WHAT YOU NEED TO DO =>
Pull every line of the entries that has the word "data".

:: STUDY MATERIAL ::

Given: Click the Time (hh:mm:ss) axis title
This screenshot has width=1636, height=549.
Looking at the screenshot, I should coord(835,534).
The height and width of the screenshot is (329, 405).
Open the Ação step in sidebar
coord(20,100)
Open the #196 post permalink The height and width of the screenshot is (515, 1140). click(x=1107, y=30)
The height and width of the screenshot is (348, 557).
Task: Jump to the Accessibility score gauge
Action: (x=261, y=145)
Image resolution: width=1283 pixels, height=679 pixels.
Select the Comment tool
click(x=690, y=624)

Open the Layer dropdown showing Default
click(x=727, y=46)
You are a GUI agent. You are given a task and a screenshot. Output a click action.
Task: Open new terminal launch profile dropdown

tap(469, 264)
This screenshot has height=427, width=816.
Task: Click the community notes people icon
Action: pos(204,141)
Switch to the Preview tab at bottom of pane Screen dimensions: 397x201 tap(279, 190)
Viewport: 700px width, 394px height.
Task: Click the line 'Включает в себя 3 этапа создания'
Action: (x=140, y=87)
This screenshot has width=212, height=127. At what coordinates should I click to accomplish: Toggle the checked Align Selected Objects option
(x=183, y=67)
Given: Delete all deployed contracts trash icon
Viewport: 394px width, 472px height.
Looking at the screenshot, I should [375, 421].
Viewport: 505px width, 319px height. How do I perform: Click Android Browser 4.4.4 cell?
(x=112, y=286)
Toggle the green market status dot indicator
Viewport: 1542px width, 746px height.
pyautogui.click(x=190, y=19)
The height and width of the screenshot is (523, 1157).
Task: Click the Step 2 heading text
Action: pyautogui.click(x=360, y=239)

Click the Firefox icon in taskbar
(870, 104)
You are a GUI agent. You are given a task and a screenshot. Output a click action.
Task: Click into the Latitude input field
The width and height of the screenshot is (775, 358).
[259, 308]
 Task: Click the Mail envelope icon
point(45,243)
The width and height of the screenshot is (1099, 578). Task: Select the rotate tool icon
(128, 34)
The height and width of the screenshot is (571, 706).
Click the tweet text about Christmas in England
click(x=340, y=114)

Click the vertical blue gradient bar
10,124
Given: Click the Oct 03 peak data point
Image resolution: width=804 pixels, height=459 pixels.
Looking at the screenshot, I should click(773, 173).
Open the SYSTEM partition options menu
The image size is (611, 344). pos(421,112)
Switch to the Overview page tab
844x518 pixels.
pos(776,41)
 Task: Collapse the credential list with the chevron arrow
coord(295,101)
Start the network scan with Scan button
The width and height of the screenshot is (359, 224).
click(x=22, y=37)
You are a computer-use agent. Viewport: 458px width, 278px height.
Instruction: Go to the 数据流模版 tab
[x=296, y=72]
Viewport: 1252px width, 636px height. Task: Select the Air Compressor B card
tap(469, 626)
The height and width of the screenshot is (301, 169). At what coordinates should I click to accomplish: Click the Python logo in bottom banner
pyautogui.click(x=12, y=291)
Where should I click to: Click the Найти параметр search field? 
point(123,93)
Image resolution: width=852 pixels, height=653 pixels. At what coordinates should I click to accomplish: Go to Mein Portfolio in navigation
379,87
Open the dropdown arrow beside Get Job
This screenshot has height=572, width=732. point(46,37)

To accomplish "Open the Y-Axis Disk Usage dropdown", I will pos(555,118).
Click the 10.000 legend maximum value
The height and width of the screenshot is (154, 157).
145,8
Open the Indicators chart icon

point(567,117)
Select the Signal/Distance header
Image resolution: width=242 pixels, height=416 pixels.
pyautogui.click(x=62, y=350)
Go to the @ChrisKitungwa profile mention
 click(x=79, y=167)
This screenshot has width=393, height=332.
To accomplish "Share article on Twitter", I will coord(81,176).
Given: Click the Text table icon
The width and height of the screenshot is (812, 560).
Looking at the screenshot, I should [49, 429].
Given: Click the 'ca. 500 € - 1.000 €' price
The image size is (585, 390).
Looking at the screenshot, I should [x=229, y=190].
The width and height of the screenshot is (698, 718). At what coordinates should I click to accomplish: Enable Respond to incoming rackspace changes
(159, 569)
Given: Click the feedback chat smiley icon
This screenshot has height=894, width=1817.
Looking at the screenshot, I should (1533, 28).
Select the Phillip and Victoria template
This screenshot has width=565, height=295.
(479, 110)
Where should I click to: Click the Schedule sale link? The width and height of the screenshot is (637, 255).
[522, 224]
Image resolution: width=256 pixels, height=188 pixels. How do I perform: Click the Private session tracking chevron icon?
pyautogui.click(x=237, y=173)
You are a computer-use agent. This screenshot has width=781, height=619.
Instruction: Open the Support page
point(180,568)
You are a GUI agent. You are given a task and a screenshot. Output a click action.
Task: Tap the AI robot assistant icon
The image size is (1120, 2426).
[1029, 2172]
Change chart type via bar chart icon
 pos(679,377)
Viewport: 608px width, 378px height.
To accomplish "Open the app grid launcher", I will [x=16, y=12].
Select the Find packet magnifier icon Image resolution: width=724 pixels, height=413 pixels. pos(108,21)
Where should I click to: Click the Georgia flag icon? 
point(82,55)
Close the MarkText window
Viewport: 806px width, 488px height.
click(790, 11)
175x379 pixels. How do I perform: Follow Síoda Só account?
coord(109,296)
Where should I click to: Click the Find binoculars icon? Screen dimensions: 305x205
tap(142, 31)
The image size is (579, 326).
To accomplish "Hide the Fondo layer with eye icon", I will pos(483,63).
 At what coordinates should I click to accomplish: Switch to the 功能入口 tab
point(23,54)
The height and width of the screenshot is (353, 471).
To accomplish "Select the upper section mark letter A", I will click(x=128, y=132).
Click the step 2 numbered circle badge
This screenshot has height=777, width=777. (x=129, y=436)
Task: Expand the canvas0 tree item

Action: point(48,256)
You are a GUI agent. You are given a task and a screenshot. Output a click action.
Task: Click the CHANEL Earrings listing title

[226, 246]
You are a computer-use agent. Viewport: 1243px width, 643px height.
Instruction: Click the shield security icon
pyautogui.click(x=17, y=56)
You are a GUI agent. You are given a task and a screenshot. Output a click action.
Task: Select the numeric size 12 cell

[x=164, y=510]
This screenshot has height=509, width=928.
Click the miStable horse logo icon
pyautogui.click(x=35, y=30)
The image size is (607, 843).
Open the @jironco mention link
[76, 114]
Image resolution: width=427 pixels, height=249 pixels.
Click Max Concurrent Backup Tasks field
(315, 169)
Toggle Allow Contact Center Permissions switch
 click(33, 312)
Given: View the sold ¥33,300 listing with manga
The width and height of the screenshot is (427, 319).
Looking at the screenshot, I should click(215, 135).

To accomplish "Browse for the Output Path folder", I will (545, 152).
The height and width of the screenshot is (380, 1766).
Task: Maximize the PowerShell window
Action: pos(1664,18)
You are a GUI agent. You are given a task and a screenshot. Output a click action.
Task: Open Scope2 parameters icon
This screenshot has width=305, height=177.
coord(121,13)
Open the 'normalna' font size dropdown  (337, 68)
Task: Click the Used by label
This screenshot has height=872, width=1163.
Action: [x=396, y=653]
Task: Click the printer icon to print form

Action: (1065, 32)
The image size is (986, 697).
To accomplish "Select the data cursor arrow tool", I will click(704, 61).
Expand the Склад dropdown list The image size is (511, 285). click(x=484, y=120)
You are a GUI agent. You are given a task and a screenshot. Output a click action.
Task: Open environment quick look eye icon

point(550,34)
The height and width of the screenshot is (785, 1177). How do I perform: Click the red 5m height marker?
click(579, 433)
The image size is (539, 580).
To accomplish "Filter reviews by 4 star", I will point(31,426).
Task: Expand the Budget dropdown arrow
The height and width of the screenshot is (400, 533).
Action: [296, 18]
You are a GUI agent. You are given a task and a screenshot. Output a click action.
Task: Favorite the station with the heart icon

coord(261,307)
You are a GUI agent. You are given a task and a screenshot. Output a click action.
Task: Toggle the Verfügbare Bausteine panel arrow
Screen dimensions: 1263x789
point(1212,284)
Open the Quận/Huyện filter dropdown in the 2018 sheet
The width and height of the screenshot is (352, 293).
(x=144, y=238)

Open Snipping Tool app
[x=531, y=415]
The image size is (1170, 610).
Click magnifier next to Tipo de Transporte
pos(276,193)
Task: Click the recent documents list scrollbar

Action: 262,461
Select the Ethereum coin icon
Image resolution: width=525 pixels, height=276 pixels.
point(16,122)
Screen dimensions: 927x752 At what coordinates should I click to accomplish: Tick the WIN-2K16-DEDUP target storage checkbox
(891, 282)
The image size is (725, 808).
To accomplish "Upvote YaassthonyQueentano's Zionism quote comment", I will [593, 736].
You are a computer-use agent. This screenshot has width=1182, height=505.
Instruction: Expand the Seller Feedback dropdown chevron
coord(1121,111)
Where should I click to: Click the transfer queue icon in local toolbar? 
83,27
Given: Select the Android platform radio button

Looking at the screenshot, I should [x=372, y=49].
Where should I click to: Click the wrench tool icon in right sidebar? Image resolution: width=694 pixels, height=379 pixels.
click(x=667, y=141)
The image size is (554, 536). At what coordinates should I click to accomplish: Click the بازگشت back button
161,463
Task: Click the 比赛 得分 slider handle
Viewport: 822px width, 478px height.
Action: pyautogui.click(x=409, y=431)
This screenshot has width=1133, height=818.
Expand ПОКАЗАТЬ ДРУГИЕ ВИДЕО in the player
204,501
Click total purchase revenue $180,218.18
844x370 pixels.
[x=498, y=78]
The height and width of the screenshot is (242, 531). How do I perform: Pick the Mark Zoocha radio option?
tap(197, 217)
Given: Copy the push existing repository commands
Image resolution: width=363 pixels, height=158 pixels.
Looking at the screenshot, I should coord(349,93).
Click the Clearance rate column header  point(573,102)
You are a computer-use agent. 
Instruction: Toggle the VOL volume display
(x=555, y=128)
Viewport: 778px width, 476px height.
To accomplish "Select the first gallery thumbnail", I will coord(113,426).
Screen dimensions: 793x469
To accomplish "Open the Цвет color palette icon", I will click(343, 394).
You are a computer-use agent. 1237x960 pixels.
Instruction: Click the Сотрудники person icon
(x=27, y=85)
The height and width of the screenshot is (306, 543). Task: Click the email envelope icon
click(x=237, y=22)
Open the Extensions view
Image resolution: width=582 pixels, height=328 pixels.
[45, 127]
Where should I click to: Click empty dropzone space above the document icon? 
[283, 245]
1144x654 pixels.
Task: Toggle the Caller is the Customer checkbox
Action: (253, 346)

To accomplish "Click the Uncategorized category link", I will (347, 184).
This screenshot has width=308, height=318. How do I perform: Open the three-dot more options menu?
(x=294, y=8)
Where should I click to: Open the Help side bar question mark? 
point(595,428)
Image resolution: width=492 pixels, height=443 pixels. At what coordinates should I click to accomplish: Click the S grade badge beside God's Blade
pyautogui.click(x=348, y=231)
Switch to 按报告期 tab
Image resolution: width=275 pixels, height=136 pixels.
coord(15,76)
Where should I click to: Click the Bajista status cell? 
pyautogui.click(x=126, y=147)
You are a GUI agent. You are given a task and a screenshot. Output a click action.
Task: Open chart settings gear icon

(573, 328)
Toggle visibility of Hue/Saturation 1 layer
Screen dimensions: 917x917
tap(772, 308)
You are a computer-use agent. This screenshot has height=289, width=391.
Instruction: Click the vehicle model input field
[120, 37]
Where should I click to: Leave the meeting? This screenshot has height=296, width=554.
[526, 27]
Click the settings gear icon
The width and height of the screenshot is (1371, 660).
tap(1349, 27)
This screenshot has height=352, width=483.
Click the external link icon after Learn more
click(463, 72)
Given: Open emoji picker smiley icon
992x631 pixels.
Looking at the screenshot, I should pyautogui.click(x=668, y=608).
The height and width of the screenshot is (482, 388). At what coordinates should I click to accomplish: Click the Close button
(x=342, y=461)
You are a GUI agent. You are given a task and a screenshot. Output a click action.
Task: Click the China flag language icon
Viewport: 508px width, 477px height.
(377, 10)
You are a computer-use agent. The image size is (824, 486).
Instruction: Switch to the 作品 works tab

:::

TASK ANSWER =>
Given: Click the Oct 03 peak data point
To accomplish "Select the data cursor arrow tool", I will click(704, 61).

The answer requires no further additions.